= Bati Penia =

Sri Lankan-Fijian rugby sevens player (died 2024)

Bati Penia (also spelt Bati Ponai; died 16 October 2024) was a Sri Lankan-Fijian rugby sevens player. He predominantly played in the role of centre three quarter during his playing career. Born in Fiji with a Fijian heritage, he went on to represent Sri Lanka national rugby sevens team in 1992.

== Career ==
Being a Fijian, he switched allegiance on a temporary basis representing the Sri Lanka President's Sevens Team at the Cathay Pacific Hong Kong Rugby Sevens.
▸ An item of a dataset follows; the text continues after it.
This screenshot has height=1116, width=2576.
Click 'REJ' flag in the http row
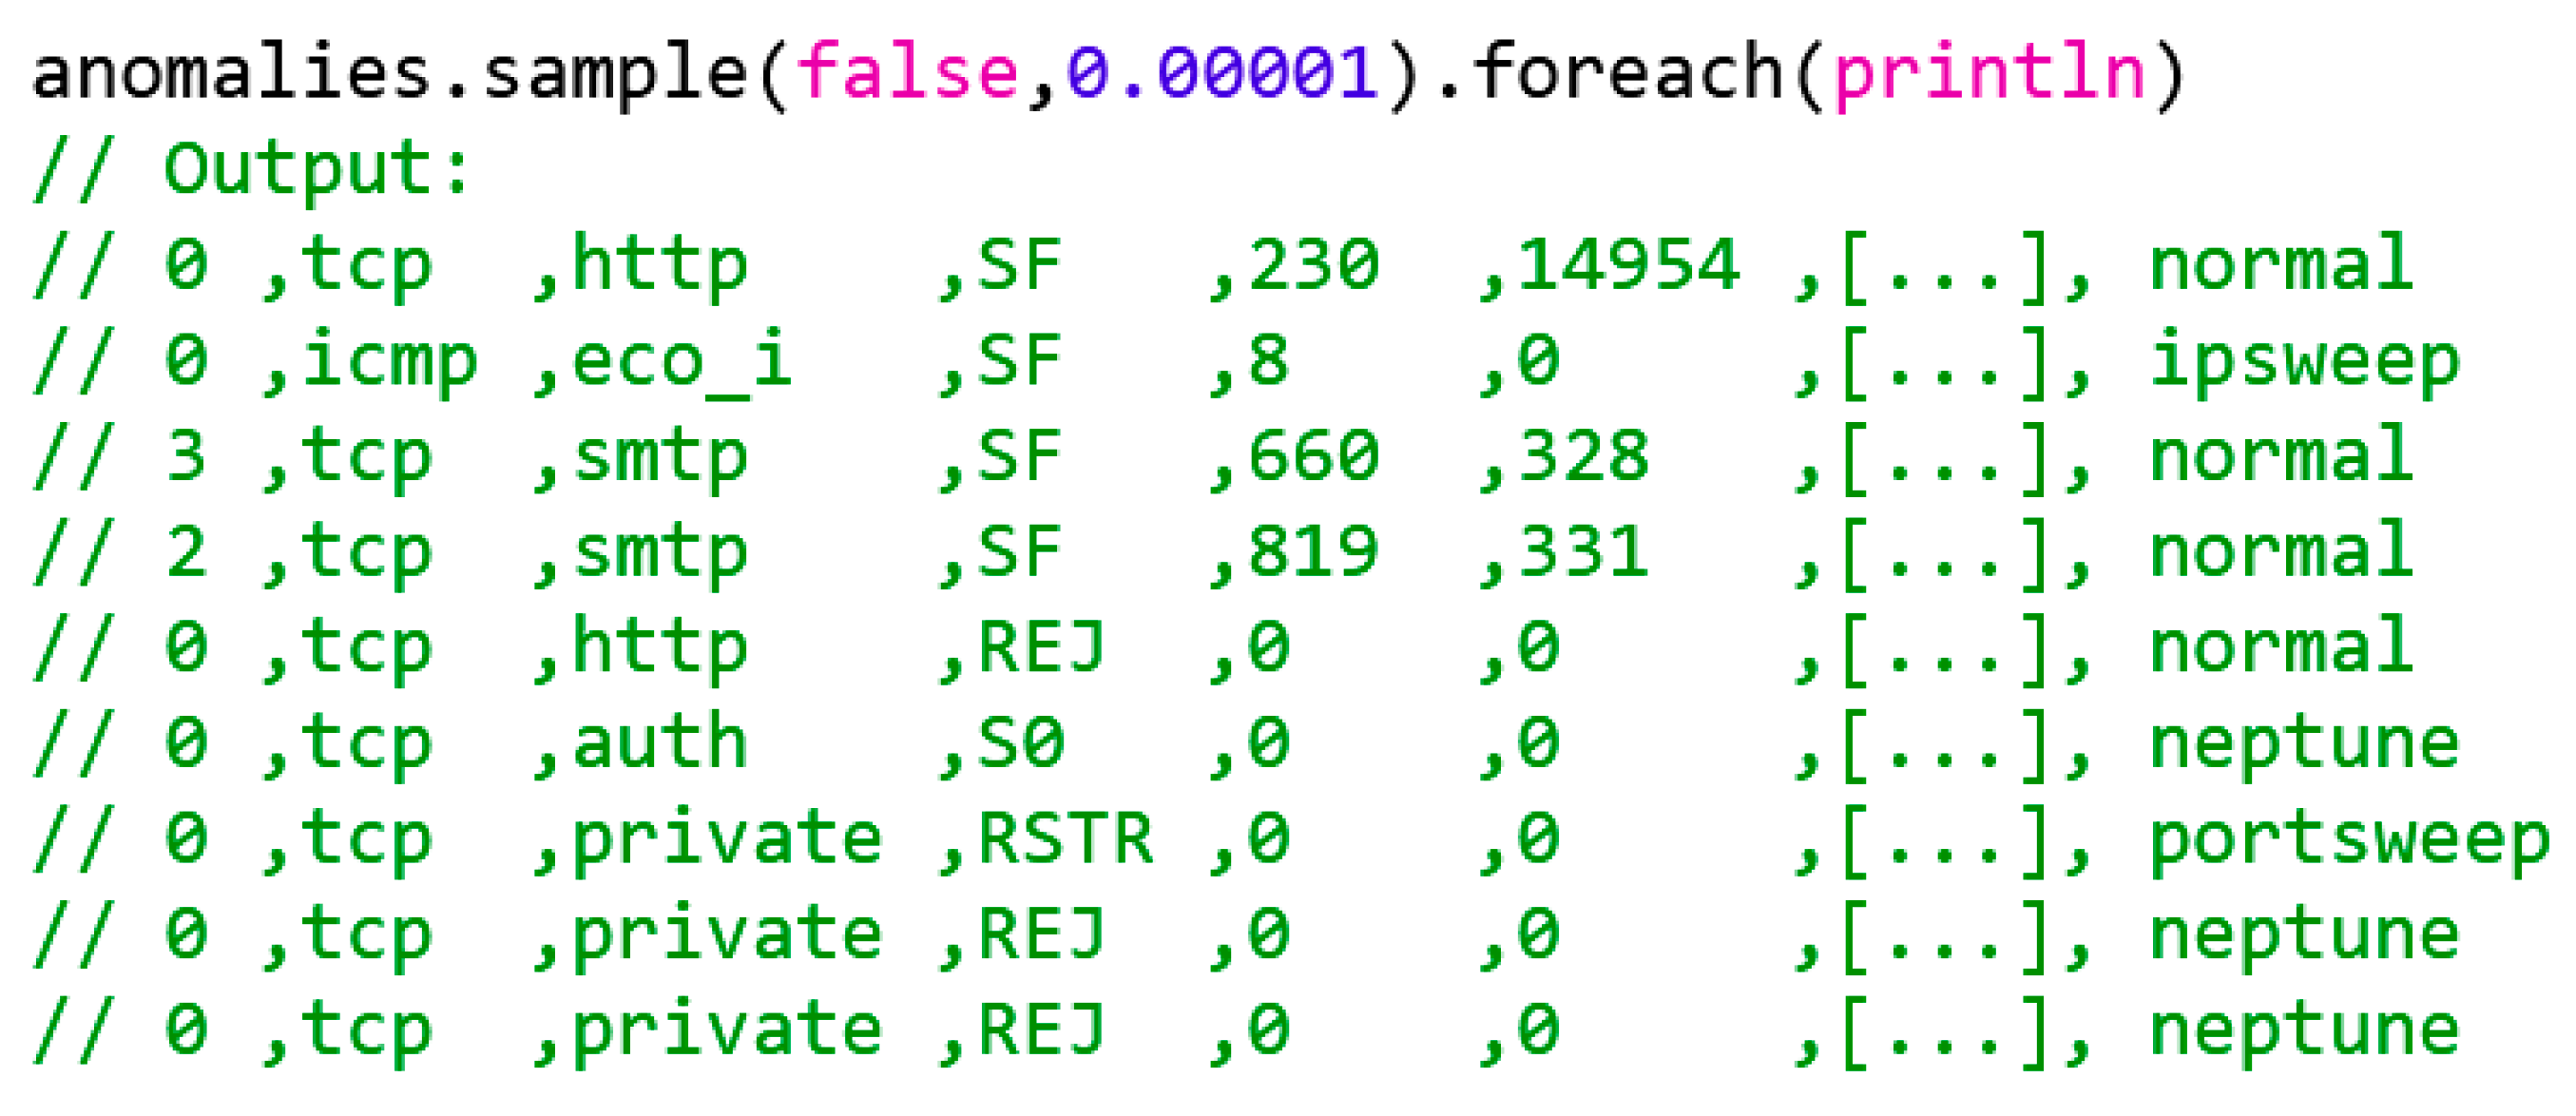point(1042,648)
He joined the Kandy Sports Club in 1992 and played alongside fellow Fijian expatriate players Kitoni Ratudrada and Willie Monny Satala for the club in tournaments including the Caltex Premier League inter-club rugby championship. He also shared dressing room with Sri Lankan players including Priyantha Ekanayake, L. V. Ekanayake, Imthi Marikar, Maurice Joachim and Rizvi Suhayb during his short stint with Kandy Sports Club.

== Death ==
Penia died in Fiji on 16 October 2024. His death was confirmed by Sri Lanka Rugby on its official Facebook page. There were little contradictions based on how the pronunciation of his original name was reported by Sri Lanka Rugby and the Sri Lankan English daily newspaper Daily Mirror following his death. Sri Lanka Rugby in its tribute post mentioned his name as Bati Penia whereas Daily Mirror reported his name as Bati Ponai.